• [REQUIRED ACTION]:
Could you output each line of the data that follows exactly?

Saved entries:
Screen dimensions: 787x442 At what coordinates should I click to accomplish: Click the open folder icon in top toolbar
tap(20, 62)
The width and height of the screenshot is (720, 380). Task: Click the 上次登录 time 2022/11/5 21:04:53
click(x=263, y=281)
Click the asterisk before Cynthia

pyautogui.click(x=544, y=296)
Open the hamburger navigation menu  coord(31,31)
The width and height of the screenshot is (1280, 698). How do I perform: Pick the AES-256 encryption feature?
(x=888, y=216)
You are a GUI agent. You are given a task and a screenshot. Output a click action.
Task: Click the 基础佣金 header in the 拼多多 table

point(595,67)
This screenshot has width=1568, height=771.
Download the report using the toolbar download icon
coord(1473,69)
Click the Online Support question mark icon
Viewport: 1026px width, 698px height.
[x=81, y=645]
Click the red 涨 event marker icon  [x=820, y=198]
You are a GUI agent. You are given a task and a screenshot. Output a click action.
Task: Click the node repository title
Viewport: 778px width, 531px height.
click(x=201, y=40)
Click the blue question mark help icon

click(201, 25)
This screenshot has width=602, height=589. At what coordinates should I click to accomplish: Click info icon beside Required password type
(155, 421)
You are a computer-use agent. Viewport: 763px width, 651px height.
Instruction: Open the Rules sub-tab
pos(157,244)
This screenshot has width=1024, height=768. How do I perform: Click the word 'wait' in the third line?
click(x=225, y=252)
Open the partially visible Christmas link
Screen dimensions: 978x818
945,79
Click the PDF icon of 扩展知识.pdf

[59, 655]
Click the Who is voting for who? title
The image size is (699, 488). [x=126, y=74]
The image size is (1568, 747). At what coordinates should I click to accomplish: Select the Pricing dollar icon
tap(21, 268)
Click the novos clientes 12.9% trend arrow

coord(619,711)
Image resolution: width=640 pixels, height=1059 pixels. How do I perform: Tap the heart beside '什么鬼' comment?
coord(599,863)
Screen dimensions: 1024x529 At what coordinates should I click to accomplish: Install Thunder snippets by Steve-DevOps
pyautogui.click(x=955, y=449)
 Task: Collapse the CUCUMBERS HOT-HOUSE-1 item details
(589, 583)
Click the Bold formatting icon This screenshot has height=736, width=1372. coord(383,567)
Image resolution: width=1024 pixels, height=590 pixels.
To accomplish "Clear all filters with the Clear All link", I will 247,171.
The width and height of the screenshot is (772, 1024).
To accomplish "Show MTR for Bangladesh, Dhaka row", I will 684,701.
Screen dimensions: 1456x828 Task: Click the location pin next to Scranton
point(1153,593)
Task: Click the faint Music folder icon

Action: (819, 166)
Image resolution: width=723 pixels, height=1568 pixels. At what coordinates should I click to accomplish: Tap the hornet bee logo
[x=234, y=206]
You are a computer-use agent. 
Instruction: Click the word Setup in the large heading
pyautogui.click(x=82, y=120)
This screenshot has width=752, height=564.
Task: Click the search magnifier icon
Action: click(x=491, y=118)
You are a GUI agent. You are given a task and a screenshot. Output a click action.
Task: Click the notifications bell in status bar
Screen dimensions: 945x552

• [ANSWER]:
Screen dimensions: 787x442 At what coordinates should I click to accomplish: Click the open folder icon in top toolbar
tap(20, 62)
The width and height of the screenshot is (720, 380). Task: Click the 上次登录 time 2022/11/5 21:04:53
click(x=263, y=281)
Click the asterisk before Cynthia

pyautogui.click(x=544, y=296)
Open the hamburger navigation menu  coord(31,31)
The width and height of the screenshot is (1280, 698). How do I perform: Pick the AES-256 encryption feature?
(x=888, y=216)
You are a GUI agent. You are given a task and a screenshot. Output a click action.
Task: Click the 基础佣金 header in the 拼多多 table

point(595,67)
This screenshot has width=1568, height=771.
Download the report using the toolbar download icon
coord(1473,69)
Click the Online Support question mark icon
Viewport: 1026px width, 698px height.
[x=81, y=645]
Click the red 涨 event marker icon  [x=820, y=198]
You are a GUI agent. You are given a task and a screenshot. Output a click action.
Task: Click the node repository title
Viewport: 778px width, 531px height.
click(x=201, y=40)
Click the blue question mark help icon

click(201, 25)
This screenshot has width=602, height=589. At what coordinates should I click to accomplish: Click info icon beside Required password type
(155, 421)
You are a computer-use agent. Viewport: 763px width, 651px height.
Instruction: Open the Rules sub-tab
pos(157,244)
This screenshot has width=1024, height=768. How do I perform: Click the word 'wait' in the third line?
click(x=225, y=252)
Open the partially visible Christmas link
Screen dimensions: 978x818
945,79
Click the PDF icon of 扩展知识.pdf

[59, 655]
Click the Who is voting for who? title
The image size is (699, 488). [x=126, y=74]
The image size is (1568, 747). At what coordinates should I click to accomplish: Select the Pricing dollar icon
tap(21, 268)
Click the novos clientes 12.9% trend arrow

coord(619,711)
Image resolution: width=640 pixels, height=1059 pixels. How do I perform: Tap the heart beside '什么鬼' comment?
coord(599,863)
Screen dimensions: 1024x529 At what coordinates should I click to accomplish: Install Thunder snippets by Steve-DevOps
pyautogui.click(x=955, y=449)
 Task: Collapse the CUCUMBERS HOT-HOUSE-1 item details
(589, 583)
Click the Bold formatting icon This screenshot has height=736, width=1372. coord(383,567)
Image resolution: width=1024 pixels, height=590 pixels.
To accomplish "Clear all filters with the Clear All link", I will 247,171.
The width and height of the screenshot is (772, 1024).
To accomplish "Show MTR for Bangladesh, Dhaka row", I will 684,701.
Screen dimensions: 1456x828 Task: Click the location pin next to Scranton
point(1153,593)
Task: Click the faint Music folder icon

Action: (819, 166)
Image resolution: width=723 pixels, height=1568 pixels. At what coordinates should I click to accomplish: Tap the hornet bee logo
[x=234, y=206]
You are a computer-use agent. 
Instruction: Click the word Setup in the large heading
pyautogui.click(x=82, y=120)
This screenshot has width=752, height=564.
Task: Click the search magnifier icon
Action: click(x=491, y=118)
You are a GUI agent. You are given a task and a screenshot. Output a click action.
Task: Click the notifications bell in status bar
Screen dimensions: 945x552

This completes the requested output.